Course description: Machine learning has given us self-driving cars, practical speech and face recognition, effective web search, and a vastly improved understanding of the human genome. Machine learning is so pervasive today that we probably use it several times without even knowing it. It is an exciting way to make progress towards human-level artificial intelligence. In this day and age, it is critical that we expose BU students and trainees to this emerging area and educate them in this field. An introductory course such as this one is positioned to train the next generation of biomedical engineers and scientists to face data-driven challenges in the coming decades. The main feature of this course is that students will learn by doing! We will bring machine learning to life by showing fascinating use cases in biomedical sciences and tackling interesting real-world problems like disease risk assessment and predictive modeling. When students complete this introductory course, they will be in a position to analyze several types of biomedical datasets using machine learning techniques.

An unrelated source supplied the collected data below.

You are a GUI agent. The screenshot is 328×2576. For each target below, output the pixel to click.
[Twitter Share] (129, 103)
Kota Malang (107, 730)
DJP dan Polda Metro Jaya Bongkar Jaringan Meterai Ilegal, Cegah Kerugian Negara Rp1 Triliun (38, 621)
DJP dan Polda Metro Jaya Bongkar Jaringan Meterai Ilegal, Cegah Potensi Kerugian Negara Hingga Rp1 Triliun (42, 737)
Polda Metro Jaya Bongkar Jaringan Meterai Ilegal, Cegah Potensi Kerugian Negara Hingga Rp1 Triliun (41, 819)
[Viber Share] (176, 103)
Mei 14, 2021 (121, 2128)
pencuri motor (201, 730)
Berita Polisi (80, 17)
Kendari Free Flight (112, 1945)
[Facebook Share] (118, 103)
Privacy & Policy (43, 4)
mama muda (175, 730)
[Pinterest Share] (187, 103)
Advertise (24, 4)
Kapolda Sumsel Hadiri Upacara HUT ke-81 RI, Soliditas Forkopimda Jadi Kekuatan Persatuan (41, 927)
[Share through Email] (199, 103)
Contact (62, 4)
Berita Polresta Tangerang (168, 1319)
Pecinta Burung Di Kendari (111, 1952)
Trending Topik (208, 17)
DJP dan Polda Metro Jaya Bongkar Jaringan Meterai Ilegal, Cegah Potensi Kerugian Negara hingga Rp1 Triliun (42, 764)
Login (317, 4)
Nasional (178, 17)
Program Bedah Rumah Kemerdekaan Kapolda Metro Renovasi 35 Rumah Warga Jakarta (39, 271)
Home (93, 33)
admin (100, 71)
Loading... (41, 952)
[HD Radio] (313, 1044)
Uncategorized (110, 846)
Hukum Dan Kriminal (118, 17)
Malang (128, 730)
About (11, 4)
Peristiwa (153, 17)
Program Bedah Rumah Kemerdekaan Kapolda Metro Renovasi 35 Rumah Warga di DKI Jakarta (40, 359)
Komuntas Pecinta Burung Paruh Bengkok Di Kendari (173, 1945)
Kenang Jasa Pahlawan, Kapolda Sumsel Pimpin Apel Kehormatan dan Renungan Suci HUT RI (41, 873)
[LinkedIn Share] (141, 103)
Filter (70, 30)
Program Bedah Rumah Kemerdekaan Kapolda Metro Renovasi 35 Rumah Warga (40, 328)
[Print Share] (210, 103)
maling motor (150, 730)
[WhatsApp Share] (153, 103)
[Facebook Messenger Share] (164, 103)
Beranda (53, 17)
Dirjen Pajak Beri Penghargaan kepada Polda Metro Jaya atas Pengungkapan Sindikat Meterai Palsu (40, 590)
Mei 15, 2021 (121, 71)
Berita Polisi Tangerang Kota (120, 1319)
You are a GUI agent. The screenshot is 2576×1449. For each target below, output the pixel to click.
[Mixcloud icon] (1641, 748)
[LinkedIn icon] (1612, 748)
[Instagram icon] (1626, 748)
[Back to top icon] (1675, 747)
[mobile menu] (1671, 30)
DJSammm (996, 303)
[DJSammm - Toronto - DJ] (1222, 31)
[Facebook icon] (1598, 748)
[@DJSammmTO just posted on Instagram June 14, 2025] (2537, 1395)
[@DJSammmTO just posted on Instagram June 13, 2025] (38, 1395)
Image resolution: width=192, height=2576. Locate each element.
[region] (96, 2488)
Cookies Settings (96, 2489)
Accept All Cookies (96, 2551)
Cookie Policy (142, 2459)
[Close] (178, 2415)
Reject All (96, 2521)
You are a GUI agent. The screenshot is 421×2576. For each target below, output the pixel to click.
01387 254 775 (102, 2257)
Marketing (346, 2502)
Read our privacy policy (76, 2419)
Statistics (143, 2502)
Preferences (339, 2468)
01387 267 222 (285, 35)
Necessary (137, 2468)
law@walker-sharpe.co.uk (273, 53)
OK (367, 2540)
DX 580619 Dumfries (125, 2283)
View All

Pre-requisites: Basic familiarity with Microsoft Excel or similar analysis software. Prior experience in scientific programing languages (Matlab, Python, R, etc.) is a plus but not mandatory. Permission of the course director is required before joining the course. Please contact by email to setup an appointment before registering for the course.

Learning objectives:
• MS650 was carefully designed by the course director to teach the most effective machine learning techniques so that students gain practice implementing them and getting them to work for themselves. More importantly, students will gain the practical know-how needed to quickly and powerfully apply these techniques to new problems in biomedical sciences.
• Students will also get exposure to helpful tools, such as pre-written algorithms, codes and libraries, and to answer interesting questions.
• This course is aimed at machine learning literacy rather than proficiency. Therefore, the intent of the course director is to not expose students with tedious and rigorous mathematical definitions or equations, but make them comfortable with the tools so that they can tackle a new data challenge without getting overwhelmed with the jargon.